What you are asked to do - Go through the entries below and work out how many lines include "Copy". Answer with the number only.

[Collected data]

· · · · ·

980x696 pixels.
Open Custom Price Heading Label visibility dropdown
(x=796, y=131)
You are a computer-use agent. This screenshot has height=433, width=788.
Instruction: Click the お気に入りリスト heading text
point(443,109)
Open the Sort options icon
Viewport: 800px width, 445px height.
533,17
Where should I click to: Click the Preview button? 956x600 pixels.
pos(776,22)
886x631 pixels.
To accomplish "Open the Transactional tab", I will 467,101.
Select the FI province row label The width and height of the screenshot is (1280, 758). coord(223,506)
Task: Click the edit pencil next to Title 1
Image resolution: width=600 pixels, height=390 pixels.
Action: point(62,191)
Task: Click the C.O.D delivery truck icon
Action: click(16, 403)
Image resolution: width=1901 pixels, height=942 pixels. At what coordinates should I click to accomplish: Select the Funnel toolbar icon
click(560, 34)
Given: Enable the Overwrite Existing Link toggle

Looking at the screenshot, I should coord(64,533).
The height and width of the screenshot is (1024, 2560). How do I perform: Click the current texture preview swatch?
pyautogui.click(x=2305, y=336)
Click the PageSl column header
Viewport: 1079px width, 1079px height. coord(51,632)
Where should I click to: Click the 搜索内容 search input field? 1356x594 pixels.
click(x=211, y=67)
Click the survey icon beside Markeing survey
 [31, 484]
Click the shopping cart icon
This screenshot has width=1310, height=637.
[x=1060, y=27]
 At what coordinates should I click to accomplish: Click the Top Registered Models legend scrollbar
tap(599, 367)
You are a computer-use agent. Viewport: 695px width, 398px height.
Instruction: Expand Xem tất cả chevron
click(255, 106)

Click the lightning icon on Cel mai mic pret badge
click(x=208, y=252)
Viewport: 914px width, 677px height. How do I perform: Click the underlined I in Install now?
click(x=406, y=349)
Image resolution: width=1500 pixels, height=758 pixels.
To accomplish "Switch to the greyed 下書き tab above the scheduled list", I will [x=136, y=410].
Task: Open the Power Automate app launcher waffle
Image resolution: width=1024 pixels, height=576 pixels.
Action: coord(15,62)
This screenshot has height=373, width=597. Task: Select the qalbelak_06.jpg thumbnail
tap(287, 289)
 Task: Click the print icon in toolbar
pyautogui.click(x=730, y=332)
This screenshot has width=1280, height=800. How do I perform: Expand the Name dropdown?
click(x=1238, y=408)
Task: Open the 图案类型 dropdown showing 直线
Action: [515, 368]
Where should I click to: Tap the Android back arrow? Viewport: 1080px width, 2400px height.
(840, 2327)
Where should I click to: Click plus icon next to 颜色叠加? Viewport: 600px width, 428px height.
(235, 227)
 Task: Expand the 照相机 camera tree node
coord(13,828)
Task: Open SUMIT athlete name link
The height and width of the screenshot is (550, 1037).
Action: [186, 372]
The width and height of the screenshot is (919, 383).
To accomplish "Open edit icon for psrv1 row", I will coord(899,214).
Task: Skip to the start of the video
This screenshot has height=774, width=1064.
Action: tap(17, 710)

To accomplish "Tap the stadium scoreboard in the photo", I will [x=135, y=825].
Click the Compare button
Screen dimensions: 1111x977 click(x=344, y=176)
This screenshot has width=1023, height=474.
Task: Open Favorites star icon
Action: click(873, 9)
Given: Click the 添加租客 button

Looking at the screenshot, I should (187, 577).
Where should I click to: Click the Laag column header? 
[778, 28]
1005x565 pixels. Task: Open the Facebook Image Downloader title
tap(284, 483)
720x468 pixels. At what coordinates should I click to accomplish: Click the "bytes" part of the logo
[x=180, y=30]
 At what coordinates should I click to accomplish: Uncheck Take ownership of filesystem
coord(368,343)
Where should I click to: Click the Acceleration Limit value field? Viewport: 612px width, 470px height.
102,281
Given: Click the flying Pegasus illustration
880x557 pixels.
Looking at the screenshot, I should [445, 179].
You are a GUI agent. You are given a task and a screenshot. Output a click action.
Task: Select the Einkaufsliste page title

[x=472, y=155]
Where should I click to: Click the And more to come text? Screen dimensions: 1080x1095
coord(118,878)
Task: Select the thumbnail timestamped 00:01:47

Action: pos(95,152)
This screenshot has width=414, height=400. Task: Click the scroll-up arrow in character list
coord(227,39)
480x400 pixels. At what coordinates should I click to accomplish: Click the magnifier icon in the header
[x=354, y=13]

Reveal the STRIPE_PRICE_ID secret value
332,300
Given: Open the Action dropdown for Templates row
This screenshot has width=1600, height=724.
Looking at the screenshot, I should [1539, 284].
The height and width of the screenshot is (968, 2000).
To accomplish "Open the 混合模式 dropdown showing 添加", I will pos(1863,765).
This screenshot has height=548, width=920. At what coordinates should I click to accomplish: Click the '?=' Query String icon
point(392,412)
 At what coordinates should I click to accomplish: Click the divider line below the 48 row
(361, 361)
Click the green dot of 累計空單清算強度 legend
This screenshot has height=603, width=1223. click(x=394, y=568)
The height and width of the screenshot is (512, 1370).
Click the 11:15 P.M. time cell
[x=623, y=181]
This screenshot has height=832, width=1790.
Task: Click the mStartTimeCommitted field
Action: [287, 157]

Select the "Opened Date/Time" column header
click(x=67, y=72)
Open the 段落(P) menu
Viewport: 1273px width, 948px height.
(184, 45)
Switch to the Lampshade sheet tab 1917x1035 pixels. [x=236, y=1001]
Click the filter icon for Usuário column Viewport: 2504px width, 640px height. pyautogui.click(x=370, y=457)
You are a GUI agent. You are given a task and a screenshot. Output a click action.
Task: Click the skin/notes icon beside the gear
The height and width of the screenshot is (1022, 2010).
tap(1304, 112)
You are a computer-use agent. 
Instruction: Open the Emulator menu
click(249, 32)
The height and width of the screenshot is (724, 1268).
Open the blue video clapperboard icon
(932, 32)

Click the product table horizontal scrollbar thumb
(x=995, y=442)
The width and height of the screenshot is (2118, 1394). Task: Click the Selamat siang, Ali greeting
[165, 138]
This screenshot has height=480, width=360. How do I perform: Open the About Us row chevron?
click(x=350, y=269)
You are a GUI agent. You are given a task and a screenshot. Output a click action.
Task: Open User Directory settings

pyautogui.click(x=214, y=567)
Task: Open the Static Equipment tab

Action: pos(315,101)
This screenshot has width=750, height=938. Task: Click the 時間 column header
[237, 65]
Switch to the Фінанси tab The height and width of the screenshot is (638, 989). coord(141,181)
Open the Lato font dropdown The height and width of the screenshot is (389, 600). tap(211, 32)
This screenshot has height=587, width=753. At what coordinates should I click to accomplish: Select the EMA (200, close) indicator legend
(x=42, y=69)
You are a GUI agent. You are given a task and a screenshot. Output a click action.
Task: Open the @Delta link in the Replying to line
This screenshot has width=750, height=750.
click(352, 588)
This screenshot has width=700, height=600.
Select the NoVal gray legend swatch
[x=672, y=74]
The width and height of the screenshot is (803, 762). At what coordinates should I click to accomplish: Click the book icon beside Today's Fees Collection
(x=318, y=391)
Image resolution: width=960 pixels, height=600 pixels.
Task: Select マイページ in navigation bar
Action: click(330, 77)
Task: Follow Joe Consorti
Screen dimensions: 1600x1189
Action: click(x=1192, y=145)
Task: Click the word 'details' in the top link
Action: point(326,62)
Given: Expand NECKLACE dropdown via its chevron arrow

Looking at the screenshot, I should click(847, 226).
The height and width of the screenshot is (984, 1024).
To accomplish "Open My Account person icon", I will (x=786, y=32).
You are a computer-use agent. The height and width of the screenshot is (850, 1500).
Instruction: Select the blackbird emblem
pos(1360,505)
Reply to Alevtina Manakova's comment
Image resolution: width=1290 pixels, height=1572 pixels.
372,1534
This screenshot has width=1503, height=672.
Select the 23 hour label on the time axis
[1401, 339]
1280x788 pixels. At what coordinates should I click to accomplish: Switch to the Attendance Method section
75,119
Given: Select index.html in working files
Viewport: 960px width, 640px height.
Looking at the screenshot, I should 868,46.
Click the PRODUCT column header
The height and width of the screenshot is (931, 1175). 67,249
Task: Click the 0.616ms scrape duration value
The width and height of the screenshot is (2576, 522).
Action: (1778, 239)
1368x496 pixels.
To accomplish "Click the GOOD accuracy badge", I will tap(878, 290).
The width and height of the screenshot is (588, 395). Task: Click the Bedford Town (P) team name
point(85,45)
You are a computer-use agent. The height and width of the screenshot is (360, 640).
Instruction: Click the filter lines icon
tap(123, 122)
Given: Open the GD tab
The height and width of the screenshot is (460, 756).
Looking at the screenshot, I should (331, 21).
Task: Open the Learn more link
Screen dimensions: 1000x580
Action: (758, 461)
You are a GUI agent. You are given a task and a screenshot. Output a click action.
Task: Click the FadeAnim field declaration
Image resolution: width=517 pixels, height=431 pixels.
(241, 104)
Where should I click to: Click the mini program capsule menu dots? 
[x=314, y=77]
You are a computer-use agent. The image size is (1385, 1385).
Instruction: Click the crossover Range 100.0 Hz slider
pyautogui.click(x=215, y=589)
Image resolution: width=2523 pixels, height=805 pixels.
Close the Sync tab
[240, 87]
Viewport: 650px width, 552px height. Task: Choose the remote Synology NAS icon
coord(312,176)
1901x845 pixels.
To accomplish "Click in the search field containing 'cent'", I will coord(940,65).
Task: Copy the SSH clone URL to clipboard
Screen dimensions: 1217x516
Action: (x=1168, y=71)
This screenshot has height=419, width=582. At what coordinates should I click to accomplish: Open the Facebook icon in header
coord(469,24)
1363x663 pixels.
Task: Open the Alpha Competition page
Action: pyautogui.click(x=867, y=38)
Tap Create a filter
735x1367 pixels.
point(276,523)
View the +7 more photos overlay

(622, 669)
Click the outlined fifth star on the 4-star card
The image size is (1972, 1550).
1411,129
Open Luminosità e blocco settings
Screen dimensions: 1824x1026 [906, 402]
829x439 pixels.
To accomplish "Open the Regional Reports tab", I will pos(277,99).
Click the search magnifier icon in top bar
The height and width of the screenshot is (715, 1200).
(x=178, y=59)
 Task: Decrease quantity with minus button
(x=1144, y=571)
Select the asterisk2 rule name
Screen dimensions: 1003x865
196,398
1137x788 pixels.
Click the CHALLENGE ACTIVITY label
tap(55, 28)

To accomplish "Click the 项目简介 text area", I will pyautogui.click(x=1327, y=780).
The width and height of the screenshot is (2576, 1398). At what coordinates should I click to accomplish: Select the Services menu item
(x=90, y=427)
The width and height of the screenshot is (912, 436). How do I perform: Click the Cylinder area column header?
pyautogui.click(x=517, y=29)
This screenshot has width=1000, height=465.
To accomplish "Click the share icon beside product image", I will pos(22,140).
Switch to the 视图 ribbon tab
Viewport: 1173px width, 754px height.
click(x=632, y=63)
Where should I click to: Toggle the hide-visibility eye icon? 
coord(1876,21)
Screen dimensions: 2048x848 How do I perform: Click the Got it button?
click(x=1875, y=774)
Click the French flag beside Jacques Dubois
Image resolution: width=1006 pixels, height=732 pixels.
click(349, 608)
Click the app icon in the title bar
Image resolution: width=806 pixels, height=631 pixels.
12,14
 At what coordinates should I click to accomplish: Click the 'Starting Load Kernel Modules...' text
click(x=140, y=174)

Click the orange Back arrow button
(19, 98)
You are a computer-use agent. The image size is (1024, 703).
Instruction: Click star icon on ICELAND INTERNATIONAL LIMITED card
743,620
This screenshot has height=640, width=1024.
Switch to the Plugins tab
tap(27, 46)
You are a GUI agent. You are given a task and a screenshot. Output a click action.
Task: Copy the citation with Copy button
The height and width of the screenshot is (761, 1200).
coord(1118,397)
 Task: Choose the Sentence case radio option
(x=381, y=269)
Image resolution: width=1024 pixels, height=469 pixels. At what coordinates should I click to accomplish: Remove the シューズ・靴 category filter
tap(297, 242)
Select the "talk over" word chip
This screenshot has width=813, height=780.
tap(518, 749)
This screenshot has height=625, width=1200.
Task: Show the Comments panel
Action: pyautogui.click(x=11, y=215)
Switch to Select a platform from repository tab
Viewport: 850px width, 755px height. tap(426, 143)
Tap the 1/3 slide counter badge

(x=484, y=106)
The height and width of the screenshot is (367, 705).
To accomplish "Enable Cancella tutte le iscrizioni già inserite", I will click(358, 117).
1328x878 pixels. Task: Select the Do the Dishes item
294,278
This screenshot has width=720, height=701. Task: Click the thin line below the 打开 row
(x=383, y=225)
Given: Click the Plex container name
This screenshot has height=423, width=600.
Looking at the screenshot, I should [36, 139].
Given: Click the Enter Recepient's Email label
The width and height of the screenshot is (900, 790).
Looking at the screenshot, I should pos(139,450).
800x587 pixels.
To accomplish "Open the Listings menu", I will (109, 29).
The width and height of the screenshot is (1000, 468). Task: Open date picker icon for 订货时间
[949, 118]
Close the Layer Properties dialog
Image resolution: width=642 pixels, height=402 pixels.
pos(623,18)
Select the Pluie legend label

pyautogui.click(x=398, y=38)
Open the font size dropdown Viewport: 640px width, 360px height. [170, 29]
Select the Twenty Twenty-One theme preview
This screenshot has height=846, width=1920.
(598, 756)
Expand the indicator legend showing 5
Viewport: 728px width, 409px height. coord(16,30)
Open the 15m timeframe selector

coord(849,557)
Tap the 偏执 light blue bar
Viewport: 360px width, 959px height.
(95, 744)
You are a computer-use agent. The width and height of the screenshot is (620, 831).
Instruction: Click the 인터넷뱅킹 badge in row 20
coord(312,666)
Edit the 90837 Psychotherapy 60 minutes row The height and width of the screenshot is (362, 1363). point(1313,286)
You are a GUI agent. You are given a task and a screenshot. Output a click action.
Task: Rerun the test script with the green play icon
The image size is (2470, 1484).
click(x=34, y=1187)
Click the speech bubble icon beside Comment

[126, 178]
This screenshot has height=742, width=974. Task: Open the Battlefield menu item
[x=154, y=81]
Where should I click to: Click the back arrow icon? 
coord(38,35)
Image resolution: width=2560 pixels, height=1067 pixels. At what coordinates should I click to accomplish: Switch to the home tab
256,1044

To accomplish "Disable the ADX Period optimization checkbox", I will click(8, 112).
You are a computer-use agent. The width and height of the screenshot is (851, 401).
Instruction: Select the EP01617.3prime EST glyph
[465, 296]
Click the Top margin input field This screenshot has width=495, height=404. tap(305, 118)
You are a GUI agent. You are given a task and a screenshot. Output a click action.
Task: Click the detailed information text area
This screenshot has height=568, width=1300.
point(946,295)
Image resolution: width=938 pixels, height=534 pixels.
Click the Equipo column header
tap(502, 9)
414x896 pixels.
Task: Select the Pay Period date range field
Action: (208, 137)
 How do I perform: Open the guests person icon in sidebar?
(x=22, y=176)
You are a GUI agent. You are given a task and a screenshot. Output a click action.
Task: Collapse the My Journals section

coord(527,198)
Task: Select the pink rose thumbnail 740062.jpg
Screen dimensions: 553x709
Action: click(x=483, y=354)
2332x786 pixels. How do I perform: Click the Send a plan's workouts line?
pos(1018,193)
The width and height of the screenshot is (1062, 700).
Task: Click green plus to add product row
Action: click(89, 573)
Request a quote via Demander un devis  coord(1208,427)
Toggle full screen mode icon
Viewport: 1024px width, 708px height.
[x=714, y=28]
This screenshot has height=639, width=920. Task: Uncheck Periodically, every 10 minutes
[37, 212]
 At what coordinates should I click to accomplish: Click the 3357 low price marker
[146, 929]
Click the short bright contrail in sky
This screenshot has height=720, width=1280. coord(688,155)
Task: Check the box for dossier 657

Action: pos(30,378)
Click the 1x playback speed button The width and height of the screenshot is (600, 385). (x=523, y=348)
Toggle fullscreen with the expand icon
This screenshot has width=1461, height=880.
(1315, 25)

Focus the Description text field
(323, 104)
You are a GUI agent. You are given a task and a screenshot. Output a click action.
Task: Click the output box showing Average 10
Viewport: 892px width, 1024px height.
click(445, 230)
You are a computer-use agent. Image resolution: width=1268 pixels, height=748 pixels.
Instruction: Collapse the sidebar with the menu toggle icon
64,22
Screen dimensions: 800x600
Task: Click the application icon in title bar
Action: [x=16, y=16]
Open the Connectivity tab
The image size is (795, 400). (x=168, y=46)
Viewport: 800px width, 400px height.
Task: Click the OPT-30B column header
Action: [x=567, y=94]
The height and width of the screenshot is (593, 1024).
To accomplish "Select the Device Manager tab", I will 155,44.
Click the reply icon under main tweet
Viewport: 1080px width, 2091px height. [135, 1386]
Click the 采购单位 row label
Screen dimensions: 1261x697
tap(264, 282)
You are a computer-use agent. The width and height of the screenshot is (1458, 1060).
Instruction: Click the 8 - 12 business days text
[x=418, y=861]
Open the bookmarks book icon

· · · · ·

Answer space - 2